When time is limited, get to the point. That was the challenge met by the five Alaska gubernatorial candidates who attended Wednesday's debate in Kenai.
The candidates who came to the forum, co-sponsored by the Kenai and Soldotna chambers of commerce, were given 60 seconds to answer each question. The debate attracted Republican candidates Gov. Sean Parnell, Ralph Samuels, Bill Walker and Sam Little. State Sen. Hollis French was the lone Democrat.
Democratic candidate Ethan Berkowitz and Republican candidates Brad Snowden, Gerald Heikes and Merica Hlatcu did not attend.
The candidates addressed ways to improve the Kenai Peninsula and Alaska's economies, Arizona's illegal immigration law, state retirement systems, Certificate of Need laws pertaining to the state's health care facilities, abortion and the proposed Pebble mine project.

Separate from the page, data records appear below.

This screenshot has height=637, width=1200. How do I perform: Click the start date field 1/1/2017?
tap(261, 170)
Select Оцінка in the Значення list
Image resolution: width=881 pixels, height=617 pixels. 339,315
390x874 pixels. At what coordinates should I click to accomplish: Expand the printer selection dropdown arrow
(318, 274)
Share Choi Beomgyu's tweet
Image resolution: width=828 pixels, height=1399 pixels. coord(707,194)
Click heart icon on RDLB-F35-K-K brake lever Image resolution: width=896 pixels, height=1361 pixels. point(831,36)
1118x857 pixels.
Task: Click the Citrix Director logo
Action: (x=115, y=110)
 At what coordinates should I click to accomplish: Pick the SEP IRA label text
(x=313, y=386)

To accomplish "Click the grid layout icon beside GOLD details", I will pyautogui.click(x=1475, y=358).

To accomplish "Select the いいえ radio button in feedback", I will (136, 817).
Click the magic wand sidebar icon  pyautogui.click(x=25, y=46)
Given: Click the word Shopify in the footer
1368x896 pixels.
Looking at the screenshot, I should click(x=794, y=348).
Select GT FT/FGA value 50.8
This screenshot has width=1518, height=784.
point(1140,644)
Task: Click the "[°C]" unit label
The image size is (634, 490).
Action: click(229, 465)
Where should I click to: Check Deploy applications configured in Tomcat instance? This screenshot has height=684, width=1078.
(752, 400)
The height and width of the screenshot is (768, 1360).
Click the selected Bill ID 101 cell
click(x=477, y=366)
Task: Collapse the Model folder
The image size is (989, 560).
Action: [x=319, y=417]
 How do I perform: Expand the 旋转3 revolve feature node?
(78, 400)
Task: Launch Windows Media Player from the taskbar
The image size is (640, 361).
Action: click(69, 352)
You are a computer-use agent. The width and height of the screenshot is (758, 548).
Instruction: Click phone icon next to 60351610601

Some questions came from a prepared list created by the chambers of commerce while others were written submissions from audience members.
The biggest crowd response came when Parnell was asked what changes would come if voters granted him another term.
"I'd like to change the makeup of the Legislature," Parnell said, inciting roars of laughter.
With only one Democratic representative, Wednesday's event felt like preparation for the Aug. 24 Republican primary.
Parnell repeated his openness to all gas pipeline options and his belief in providing incentives to help stimulate the economy.
"If you put a carrot out there for companies to go after then they will invest money," Parnell said.
Samuels and Walker, a former Valdez mayor, devoted much of their rationed time to questioning the status quo.
"I look at the current administration and I see that the policies are really good for government and that's it," Samuels said. "In 10 years, what kind of economy do you want to see? What kind of Alaska do you want to see?"
Walker called for more action and wants to "stop studying and start building" to improve the economy.
"I don't like knowing what I know and not doing anything about it," Walker said. "It's time that we stop doing nothing and that we start being the Alaska that we want to be."
Little, a truck driver whose blue jeans and black cowboy hat contrasted the other candidates's blazers, ties and sweaters on Wednesday, emphasized the need to preserve Alaska's fishing industry.
"Thousands of people depend on the fishing industry," Little said. "We need to get that back on track."
French emphasized education and renewable energy.
"Renewable energy, renewable energy, renewable energy," French said when asked to address the state's economy. "The best long-term economic future is to sell oil and gas to somebody else and use that money to invest in renewable energy."
On improving the Peninsula's economy, Walker stressed the need to address the cost of energy, Samuels called for limiting government spending, Parnell discussed empowering the people by increasing jobs and lowering taxes. Little called for building a fish-storage warehouse and French suggested spending more on renewable energy.
On Pebble mine, French and Little spoke against it while Samuels, Walker and Parnell said we need to allow the permitting process to unfold before jumping to conclusions.
On education and a potential brain drain in Alaska, Walker and Samuels stressed creating jobs that will keep graduates in state, Parnell called for encouraging students to take more demanding courses, Little discussed a new focus on trade schools and French said better education starts with great teachers.